#### [WHAT YOU NEED TO DO]
Up to and including the line that contains "Image resolution: width=720 pixels, height=540", reproduce every line exactly, beginning with the first line below.

#### [Collected data]
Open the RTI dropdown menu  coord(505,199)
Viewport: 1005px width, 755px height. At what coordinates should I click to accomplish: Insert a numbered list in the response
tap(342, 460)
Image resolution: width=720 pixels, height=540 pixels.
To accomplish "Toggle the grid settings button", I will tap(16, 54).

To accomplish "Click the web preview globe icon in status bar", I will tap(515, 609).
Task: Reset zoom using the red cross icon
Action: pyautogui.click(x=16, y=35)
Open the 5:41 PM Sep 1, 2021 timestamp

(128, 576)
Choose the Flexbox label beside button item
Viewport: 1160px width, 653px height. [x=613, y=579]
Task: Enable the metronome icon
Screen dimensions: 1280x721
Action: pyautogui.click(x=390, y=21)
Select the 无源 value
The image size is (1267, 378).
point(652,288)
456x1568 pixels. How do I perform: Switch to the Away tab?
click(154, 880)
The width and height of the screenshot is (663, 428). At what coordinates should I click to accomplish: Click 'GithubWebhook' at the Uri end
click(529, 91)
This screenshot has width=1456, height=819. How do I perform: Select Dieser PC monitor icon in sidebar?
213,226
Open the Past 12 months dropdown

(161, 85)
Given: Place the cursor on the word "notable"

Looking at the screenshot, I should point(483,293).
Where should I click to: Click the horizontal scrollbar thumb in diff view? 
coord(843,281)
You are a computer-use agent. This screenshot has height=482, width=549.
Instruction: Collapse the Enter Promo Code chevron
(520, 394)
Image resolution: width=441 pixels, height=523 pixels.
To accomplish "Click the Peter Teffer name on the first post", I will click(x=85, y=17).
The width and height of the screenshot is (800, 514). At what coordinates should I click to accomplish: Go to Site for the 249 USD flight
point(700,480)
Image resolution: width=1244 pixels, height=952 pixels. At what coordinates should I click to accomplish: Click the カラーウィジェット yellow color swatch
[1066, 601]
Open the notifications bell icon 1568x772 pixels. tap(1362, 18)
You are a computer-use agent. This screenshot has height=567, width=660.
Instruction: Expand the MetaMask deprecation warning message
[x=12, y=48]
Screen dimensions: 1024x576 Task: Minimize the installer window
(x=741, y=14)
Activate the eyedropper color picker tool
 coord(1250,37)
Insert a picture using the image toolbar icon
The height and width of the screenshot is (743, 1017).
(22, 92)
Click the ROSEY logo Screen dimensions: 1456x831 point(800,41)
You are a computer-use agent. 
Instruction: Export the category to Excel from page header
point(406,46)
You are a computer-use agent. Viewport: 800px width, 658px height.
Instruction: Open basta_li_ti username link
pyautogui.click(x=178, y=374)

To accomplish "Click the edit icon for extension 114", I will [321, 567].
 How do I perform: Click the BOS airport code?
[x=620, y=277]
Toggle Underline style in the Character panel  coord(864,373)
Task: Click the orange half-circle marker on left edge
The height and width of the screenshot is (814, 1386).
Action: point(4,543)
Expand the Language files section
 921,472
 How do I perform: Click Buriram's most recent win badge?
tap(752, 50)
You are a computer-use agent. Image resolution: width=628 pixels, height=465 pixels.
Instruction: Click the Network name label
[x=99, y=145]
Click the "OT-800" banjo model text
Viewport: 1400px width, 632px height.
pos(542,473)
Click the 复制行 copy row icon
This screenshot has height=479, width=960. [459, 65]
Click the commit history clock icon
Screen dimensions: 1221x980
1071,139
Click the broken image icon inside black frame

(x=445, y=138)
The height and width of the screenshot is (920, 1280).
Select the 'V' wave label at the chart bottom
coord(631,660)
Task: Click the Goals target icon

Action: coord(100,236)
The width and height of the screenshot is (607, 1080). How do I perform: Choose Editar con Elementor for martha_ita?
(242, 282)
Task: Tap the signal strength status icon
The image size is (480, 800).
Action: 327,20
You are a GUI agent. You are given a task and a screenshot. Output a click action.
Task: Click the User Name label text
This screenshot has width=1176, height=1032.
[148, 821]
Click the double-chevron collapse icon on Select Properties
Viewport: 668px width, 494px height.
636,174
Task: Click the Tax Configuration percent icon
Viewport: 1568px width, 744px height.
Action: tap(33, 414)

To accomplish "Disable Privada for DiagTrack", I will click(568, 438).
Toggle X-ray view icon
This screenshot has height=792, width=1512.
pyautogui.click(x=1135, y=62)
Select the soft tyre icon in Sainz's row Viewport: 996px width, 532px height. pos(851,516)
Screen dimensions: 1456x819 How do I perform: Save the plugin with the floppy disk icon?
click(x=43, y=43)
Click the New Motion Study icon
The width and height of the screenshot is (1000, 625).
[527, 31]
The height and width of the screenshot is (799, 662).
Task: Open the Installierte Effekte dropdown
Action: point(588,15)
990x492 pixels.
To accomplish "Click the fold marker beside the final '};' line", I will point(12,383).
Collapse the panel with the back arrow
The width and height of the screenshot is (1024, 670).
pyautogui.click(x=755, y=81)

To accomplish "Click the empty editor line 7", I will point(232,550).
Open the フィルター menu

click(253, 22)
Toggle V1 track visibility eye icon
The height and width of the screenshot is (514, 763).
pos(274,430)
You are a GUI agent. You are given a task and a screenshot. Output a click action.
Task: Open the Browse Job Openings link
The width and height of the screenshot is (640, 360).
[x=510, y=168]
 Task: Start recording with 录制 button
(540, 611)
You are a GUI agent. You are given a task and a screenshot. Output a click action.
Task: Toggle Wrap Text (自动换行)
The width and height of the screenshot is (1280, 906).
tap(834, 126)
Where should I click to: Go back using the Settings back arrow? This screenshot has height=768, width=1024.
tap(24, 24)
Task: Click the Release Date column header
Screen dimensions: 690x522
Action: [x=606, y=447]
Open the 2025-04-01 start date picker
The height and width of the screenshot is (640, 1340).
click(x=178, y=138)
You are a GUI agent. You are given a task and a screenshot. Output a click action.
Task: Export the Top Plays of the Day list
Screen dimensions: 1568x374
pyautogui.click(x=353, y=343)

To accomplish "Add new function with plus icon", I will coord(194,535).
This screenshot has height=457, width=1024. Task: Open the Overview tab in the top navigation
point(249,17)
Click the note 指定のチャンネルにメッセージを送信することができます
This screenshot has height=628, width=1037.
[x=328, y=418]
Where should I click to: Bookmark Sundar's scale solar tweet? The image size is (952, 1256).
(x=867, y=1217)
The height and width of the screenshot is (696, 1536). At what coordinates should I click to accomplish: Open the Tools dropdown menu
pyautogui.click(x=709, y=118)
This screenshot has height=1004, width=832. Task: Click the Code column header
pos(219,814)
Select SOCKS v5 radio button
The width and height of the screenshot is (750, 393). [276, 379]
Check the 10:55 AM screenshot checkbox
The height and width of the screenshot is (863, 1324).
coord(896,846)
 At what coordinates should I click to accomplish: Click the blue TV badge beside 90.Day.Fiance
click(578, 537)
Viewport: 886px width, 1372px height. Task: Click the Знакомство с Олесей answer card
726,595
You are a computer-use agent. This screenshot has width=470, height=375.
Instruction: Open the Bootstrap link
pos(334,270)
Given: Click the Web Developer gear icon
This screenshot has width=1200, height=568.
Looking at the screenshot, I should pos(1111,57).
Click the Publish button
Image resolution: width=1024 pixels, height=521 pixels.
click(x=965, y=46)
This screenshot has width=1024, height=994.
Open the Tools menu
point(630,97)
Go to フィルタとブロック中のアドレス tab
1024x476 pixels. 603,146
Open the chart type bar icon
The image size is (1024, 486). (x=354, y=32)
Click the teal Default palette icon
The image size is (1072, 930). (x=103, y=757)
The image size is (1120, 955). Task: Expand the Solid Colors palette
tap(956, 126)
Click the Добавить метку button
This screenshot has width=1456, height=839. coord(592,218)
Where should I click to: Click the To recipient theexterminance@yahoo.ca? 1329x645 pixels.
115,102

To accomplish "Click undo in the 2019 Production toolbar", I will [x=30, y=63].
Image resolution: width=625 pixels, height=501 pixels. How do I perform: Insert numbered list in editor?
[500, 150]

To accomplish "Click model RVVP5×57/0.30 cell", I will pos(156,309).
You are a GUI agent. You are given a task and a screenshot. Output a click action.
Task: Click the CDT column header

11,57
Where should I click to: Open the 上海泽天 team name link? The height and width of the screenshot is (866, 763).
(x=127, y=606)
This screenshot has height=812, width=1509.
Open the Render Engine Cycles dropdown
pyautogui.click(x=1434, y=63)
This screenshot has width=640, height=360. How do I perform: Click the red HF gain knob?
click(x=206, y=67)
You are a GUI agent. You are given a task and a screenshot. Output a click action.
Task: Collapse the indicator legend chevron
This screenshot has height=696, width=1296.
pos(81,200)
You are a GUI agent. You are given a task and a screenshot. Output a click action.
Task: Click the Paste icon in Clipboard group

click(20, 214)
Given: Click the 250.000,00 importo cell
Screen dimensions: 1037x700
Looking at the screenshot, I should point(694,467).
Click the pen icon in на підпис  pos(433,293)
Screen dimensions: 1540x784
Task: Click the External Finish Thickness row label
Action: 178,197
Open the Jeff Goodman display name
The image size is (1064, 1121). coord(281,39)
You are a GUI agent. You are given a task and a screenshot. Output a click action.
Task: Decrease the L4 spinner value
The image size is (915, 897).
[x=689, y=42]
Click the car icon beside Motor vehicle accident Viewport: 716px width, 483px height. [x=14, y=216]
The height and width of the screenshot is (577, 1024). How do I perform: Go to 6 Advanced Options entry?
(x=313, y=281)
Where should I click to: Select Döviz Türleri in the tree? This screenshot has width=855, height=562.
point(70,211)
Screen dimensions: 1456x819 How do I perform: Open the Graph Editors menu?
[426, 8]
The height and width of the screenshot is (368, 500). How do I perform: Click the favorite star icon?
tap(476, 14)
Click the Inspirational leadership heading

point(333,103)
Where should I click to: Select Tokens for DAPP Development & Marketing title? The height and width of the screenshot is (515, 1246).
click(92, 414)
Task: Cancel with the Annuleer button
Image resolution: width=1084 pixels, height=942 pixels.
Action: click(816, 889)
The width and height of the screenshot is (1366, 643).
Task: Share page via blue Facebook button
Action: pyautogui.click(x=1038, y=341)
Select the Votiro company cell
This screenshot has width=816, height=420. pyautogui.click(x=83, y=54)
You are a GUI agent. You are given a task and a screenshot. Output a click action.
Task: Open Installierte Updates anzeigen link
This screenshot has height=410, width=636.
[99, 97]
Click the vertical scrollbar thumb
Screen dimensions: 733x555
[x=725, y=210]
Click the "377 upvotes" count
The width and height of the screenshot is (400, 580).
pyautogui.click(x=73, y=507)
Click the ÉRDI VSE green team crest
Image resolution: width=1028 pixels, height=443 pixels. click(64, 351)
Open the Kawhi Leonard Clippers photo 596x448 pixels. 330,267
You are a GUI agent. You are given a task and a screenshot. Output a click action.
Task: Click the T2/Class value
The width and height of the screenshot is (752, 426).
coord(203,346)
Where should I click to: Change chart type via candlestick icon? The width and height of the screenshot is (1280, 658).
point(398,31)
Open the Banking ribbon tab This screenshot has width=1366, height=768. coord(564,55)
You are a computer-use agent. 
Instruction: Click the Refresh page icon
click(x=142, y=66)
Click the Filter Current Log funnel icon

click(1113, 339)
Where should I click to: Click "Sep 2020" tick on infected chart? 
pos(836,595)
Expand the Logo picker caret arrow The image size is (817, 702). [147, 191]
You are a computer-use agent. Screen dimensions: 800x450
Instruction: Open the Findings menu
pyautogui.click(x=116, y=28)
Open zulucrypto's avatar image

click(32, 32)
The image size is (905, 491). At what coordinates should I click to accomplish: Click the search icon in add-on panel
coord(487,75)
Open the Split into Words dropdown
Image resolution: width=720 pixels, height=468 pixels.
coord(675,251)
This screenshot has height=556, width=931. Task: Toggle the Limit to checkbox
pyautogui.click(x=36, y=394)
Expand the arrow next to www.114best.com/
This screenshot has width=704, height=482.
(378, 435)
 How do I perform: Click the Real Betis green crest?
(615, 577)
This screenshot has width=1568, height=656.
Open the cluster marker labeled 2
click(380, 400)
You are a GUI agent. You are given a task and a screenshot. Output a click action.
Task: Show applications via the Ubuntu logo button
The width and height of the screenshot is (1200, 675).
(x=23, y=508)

#### [RESPONSE]
Open the RTI dropdown menu  coord(505,199)
Viewport: 1005px width, 755px height. At what coordinates should I click to accomplish: Insert a numbered list in the response
tap(342, 460)
Image resolution: width=720 pixels, height=540 pixels.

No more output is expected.